The ACP's CPDS Digital Publishing Workshop

On December 9th and 10th I attended the ACP ’s CPDS (Canadian Publishers Digital Services) Digital Publishing Workshop, which focused on real solutions for the average Canadian publisher. I’m a BookNetter and not a publisher, but I managed to sneak my way into this workshop after I agreed to speak at itmore on that to follow.

This two-day workshop dived into the dirt of ePub production on day one and focused on practical solutions for digital workflow on day two.

The Good

The room was made up of production pros. Everyone had some kind of familiarity with digital publishing and workflow, and all were willing to be open and honest about their experiences. This honesty made for some great questions and discussions (and maybe a little hissing from the back row at one point).

The Bad

The lengths some publishers have had to go to to digitize their backlist astounds me. My robot heart broke in half when one publisher mentioned having production staff search eBay for one of their titles that they no longer had in house (digitally or physically), so they could cut the binding and scan it to get a digital version. It was the absolute last resort, but it was the only way.

The Details

Day 1

The first day of the workshop focused on the gritty ePub details that everyone needs to know, but no one wants to deal with.

  • Ron Bilodeau from O’Reilly spoke about his experience using Adobe InDesign to create ePub files. He did a general introduction and then walked the crowd through the process with a follow-along demo. In general, following InDesign best practices will lead to pretty good ePub files.
  • Liza Daly from Threepress Consulting presented on device-specific ePub issues. She talked about special considerations for e-ink vs. mobile devices, and then showed the audience how one ebook can look drastically different across various devices and apps, emphasizing the importance of testing on all available options. The Threepress blog is a great place for more ePub details.

Day 2

The second day focused on XML workflow, with solutions for your backlist as well as ways to move forward.

  • Thad McIlroy from The Future of Publishing gave a big picture view of XML workflow and the reasons why publishers need to rethink their current practices.
  • James MacFarlane from Easypress talked about EasyEPUB , their web-based backlist solution. EasyEPUB converts Quark and InDesign files into ePub files. He talked generally about including outsourcing as a part of your workflow and gave a product demo.
  • Late in the afternoon, I presented a project I worked on last spring during my time spent in Simon Fraser University’s Master of Publishing program. John Maxwell , our technology professor, took five of us (Heiko Binder, Jan Halpape , Travis Nicholson , Sarah Taggart , and myself, Meghan MacDonald ) and threw us off a cliff into the ocean to see if we would sink or swim.

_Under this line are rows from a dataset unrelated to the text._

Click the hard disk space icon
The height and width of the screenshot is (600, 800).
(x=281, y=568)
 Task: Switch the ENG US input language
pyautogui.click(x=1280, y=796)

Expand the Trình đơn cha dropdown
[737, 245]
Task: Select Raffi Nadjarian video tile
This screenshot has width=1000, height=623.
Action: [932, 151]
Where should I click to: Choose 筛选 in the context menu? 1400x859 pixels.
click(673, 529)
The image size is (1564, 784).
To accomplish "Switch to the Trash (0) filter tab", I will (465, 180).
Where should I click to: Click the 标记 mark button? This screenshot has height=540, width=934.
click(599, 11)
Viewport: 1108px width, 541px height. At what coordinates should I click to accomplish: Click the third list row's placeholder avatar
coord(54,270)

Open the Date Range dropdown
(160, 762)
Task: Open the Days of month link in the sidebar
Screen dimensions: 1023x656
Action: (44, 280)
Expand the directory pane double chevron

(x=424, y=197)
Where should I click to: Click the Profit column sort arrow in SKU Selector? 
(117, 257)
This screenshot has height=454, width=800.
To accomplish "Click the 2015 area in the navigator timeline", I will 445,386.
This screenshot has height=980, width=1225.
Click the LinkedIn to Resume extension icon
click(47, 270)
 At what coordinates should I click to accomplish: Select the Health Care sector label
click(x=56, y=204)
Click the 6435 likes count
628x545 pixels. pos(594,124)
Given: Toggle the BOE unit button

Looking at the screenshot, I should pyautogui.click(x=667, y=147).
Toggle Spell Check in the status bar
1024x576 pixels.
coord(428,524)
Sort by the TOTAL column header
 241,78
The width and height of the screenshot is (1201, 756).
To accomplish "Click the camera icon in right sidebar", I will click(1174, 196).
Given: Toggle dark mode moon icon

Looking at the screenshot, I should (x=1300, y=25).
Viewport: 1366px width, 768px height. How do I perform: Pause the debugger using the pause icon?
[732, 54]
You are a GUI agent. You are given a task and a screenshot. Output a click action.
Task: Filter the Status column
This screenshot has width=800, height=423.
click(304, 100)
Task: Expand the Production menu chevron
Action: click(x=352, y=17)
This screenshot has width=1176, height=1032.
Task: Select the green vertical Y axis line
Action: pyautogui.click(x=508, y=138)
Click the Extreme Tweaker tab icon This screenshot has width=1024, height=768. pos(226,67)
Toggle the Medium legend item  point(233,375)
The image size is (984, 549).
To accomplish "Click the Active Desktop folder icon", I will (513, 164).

We swam and came up with what we think is a forward-thinking XML workflow solution that will work for the average Canadian publisher. Best part: it’s free! XML Production: Start with the Web lets publishers use existing or free tools to create an XML-based editorial and production workflow. During my presentation, I showed the audience how you can use 20% of XML to get 80% of the benefit through a simple web-based CMS to produce ePub, web, and print documents.
  • At the end of the day David Caron from ECW Press, Sharon Bailey from House of Anansi Press, and Michael Smith from IDPF were part of a panel discussing their experience with ePub and digital workflow. The rest of the room got into the discussion, with audience members jumping in with examples and solutions.

The CPDS Digital Publishing Workshop was a great success. All participants were open about their experiences and worked together to help each other, which was wonderful to see. We don’t have solutions for everything yet, but we’re on the right track.